## [EXTRACT PROVIDED]
=====

# printing on waterproof/nylon jackets print is lifting



## jess211989 (Nov 20, 2013)

I have had a football jacket contract for the past 3 years. I print onto pro-star, game gear, b&c collection and stanno. 

This year I have had them returned to me as the prints are lifting.
I have been using materials from xpres, ultra cut/nylo flex/super flex/ easy flex/ dark jet 100/ ink jet dark.

They all seem to be lifting. 

These jackets are waterproof 100% polyester and also 100% nylon.

I am being made me look silly to my customer with the prints coming clean off, and no explained reason to why this is happening. 

I do not know if the jackets have changed anything this year/ any thing changed in the inks.

I have lost so much money (and time) investing in new materials and nothing is sticking.

They are not even washing them , they are just falling off letter by letter after wearing for a few hours. 

I have had my heat press re-calibrated too. 

I use a company called xpres and have never faulted them before, but every time I ring them they say try a different material and its costing me a fortune, for the jackets to come back to me. 

Please help me out.


----------



## proworlded (Oct 3, 2006)

Sounds like the fabric will not hold any type heat applied material. Possibly screen printing is the way to go.


----------



## jess211989 (Nov 20, 2013)

There must be a way though, that you can heat transfer onto these jackets.


----------



## lrsbranding (Aug 6, 2011)

=====

## [MATERIAL PROVIDED]
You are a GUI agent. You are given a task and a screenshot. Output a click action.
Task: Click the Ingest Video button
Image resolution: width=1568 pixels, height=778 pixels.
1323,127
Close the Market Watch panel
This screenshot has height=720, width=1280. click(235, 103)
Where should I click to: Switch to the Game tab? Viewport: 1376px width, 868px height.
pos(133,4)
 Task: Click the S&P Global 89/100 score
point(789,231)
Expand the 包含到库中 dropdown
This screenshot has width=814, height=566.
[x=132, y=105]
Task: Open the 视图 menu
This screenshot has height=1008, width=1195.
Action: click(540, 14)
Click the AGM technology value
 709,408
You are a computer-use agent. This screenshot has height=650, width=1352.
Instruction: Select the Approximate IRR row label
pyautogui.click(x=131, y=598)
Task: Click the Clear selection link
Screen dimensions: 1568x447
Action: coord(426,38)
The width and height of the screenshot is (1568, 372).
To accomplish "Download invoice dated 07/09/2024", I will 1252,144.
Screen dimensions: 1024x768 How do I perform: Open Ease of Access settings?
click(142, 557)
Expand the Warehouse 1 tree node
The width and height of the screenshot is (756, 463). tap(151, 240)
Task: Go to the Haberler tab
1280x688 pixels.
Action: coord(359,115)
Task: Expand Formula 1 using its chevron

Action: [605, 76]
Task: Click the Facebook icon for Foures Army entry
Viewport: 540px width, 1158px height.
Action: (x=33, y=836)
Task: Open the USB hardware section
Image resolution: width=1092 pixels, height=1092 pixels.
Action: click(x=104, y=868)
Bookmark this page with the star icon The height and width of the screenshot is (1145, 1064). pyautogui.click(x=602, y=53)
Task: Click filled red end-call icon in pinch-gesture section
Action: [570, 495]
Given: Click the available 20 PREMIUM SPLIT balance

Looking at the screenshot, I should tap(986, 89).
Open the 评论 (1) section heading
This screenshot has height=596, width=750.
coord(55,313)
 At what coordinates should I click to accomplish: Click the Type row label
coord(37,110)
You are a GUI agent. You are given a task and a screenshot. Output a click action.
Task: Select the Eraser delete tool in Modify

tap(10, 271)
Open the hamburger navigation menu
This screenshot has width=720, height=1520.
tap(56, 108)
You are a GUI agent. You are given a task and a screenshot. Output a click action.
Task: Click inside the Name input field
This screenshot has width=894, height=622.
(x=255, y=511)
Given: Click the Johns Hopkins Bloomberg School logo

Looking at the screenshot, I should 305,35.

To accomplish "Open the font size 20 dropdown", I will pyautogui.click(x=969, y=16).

=====

## [CHALLENGES]
a) In the jacket-printing thread, what method does the second poster suggest might be the way to go?
b) Duplicate the part of the jacket-printing thread that opens with the words containing "These jackets are" and closes with "a few hours.".
Work from the jacket-printing thread alone, not from the rows.

## [EXERCISE RESULTS]
a) Screen printing.

b)
These jackets are waterproof 100% polyester and also 100% nylon.

I am being made me look silly to my customer with the prints coming clean off, and no explained reason to why this is happening. 

I do not know if the jackets have changed anything this year/ any thing changed in the inks.

I have lost so much money (and time) investing in new materials and nothing is sticking.

They are not even washing them , they are just falling off letter by letter after wearing for a few hours.